You will be responsible for the reliability, efficiency, and adaptability of large-scale GPU clusters running long-horizon jobs, while ensuring the infrastructure can evolve rapidly alongside changes in model architecture and learning paradigms. Unlike conventional LLM systems, our models challenge several implicit assumptions in standard training and inference stacks.

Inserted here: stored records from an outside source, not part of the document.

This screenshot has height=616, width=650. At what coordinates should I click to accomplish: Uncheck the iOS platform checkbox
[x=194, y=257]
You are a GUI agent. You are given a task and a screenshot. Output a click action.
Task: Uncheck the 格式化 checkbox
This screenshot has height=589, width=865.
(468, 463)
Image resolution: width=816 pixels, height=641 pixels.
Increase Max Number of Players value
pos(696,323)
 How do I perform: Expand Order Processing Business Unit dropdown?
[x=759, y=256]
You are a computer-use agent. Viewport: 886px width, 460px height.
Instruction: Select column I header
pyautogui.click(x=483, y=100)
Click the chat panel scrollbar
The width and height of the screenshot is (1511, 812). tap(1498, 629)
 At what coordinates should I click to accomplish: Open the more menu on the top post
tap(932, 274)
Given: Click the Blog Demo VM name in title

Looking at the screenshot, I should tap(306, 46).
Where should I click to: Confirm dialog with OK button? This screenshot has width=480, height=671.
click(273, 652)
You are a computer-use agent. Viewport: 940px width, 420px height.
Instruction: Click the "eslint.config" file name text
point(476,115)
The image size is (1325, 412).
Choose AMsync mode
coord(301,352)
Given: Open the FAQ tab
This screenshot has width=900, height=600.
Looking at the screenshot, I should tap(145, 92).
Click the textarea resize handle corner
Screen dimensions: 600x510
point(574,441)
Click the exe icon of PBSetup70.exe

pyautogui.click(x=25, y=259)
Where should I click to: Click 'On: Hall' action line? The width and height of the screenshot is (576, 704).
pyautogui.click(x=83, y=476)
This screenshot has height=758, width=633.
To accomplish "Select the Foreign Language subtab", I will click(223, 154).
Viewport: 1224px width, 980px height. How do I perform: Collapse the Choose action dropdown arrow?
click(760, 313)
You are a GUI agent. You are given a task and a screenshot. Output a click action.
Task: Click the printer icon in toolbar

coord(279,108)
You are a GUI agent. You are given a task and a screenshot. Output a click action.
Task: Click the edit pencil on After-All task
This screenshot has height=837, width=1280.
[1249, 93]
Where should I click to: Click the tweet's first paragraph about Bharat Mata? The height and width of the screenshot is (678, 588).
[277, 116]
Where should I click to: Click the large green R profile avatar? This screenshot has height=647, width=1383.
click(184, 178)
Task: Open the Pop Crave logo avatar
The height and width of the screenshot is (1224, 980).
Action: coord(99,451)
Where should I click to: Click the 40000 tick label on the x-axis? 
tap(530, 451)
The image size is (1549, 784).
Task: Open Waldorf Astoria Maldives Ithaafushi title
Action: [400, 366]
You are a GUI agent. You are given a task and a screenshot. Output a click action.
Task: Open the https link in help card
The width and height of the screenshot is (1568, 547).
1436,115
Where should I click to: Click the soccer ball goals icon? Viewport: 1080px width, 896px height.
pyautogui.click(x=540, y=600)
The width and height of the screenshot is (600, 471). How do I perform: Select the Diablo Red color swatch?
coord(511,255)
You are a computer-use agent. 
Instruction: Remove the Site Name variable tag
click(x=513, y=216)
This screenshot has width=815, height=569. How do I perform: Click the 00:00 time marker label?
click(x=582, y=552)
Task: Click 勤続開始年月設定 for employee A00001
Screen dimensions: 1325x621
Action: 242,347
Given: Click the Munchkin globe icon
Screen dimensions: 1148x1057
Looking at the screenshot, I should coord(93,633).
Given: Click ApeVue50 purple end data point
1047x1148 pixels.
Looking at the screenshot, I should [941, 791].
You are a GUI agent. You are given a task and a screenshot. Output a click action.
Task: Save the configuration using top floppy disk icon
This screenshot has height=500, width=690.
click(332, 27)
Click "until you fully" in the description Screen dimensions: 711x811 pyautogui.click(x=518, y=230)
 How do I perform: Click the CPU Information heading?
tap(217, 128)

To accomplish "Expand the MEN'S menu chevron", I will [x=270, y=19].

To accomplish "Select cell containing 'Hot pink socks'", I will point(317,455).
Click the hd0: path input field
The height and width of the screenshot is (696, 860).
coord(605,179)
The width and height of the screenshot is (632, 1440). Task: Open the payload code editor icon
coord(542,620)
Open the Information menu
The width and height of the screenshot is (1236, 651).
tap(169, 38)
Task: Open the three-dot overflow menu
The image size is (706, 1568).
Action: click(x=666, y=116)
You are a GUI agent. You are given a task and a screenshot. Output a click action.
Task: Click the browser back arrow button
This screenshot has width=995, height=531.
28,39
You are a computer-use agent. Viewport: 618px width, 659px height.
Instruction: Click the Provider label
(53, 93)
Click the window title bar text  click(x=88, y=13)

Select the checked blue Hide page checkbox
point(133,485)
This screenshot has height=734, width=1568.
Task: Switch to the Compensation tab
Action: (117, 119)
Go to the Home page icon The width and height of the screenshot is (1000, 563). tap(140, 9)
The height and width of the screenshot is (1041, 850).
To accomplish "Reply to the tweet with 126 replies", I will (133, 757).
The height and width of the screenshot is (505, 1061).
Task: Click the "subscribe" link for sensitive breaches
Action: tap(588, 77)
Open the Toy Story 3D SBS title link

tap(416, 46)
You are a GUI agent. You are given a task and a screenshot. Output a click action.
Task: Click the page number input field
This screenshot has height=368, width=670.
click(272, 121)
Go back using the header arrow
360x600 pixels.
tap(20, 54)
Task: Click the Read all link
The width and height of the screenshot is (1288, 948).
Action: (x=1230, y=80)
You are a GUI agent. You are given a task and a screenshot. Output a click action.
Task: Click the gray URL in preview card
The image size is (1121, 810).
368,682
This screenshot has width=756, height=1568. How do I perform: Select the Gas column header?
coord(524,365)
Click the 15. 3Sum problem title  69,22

The training semantics, state management, and iteration patterns differ meaningfully from traditional recipes.
Key Responsibilities
Distributed Training Optimization: Design and implement robust parallelism strategies tailored for novel architectures across GPU clusters.
Reliability, Fault Tolerance & Checkpointing: Build automated systems for health monitoring, silent failure detection, and ultra-fast asynchronous checkpointing to ensure high availability for long-running jobs.
Required Qualifications
3+ years in HPC, cloud infrastructure, or distributed ML systems.
Deep expertise and understanding in PyTorch Distributed (FSDP2) and collective communication primitives.
Strong system-level programming skills (C++, Python) and experience with cluster orchestrators (Slurm, Kubernetes).
Proficiency in C++ and familiarity with GPU profiling tools (Nsight Systems, PyTorch Profiler).
Preferred Qualifications
Experience training LLMs in 10B scale.
Worked on newer models (e.g., Encoder-Decoder, Chunked Attention) with extensive architecture experiments.
Contributions to open-source distributed training libraries (e.g., PyTorch, Megatron-LM).
Familiarity with fp8 training, mixed precision, or advanced quantization techniques.